Alors que nous ayons choisi de nous dire Charlie ou pas, nous sommes en train de nous faire enfler.
Où sont passés les messages d’amour, de bienveillance, d’écoute et de partage que souhaitaient opposer les manifestants au terrorisme ? la volonté de vivre ensemble ? Le refus de l’injustice ? et la célébration de la liberté d’expression ? On ne fabrique pas l’adhésion par la contrainte. Par la surenchère de contrôle. Par le refus de la différence.
Que ne résonnent notre colère et notre indignation devant cette dénaturation ?
L’union nationale est orchestrée politiquement pour n’autoriser qu’une seule partition.
Qui interdit l’analyse de nos politiques extérieures. Du racisme structurel et institutionnalisé. Qui s’exonère de lutter contre les discriminations. La différence est aujourd’hui suspecte. Le communautaire discrédité, accusé de dérive identitaire. Le savoir-faire associatif dédaigné. Quand il faudrait faire l’inverse, se tourner vers ces ressources vives.
Un seul message est toléré qui veut que pas une tête ne dépasse. Qui nous condamne au binaire du pour ou contre. Interdit le débat contradictoire et l’expression des désaccords. Désigne des hérétiques à la vindicte.
En tant que gouines et pédés, nous connaissons bien la violence de l’assignation à l’universel. Du refus de la singularité. De l’invisibilité imposée. Nous devrions être au premier rang du refus de cette offensive de la conformité.
Encore une fois il nous est asséné qu’il n’y aurait pas d’alternative. Ce serait la république autoritaire ou le terrorisme. Encore une fois nous sommes sommés de nous fondre dans un seul moule sous la menace. De nous plier à un seul modèle. Revoilà les bons français ! #NotInMyName.

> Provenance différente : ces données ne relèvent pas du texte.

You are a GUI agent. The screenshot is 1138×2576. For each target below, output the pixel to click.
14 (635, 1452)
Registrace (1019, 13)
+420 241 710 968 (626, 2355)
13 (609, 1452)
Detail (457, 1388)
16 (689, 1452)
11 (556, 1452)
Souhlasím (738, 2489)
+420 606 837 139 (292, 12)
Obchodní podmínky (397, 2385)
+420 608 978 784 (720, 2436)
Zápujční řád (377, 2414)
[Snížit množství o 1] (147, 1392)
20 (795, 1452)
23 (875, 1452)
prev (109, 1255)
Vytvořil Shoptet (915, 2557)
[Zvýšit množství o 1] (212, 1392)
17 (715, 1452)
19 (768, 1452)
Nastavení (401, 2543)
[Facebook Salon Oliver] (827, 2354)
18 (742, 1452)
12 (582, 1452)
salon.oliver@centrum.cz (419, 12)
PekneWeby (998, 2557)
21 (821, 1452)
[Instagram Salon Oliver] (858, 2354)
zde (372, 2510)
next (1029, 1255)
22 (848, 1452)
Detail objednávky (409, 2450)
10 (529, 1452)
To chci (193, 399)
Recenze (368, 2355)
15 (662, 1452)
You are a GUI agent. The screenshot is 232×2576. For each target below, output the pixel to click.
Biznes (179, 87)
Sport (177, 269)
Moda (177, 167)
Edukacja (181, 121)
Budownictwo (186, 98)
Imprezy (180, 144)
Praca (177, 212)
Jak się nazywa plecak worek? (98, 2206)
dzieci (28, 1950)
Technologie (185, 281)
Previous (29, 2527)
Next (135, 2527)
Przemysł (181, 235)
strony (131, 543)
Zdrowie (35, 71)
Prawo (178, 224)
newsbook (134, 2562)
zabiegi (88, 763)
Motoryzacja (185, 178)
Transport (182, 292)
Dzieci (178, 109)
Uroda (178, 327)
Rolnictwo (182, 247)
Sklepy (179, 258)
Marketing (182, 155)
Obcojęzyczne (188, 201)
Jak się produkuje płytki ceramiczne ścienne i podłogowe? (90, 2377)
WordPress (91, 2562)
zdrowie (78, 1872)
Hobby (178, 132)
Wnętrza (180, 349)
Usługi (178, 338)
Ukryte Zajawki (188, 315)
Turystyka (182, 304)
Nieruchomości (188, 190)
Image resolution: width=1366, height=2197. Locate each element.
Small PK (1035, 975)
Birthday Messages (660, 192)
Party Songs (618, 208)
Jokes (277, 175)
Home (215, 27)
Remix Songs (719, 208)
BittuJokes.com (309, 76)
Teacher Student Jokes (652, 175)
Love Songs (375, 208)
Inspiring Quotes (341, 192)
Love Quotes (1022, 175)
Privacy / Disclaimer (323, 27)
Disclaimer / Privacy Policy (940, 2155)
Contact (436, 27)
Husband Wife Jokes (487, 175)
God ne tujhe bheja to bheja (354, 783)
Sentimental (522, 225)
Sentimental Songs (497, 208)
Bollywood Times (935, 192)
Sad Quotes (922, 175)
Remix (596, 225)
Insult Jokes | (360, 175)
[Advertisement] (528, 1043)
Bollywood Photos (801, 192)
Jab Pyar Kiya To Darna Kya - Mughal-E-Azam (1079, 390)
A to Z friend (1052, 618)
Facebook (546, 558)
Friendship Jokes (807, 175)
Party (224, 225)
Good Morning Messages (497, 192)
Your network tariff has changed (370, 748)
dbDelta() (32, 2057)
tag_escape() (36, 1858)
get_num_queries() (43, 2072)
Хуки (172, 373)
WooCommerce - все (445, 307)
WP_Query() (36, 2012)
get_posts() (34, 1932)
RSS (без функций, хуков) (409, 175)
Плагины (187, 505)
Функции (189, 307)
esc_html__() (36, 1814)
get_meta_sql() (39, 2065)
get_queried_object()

« C'est justement ceux qui ne sont pas "Charlie" qu'il faut repérer, ceux qui, dans certains établissements scolaires ont refusé la minute de silence, ceux qui "balancent" sur les réseaux sociaux et ceux qui ne voient pas en quoi ce combat est le leur. Eh bien ce sont eux que nous devons repérer, traiter, intégrer ou réintégrer dans la communauté nationale. »
Nathalie Saint-Cricq (responsable du service politique de France 2), lundi 12 janvier 2015, France 2, journal de 13h.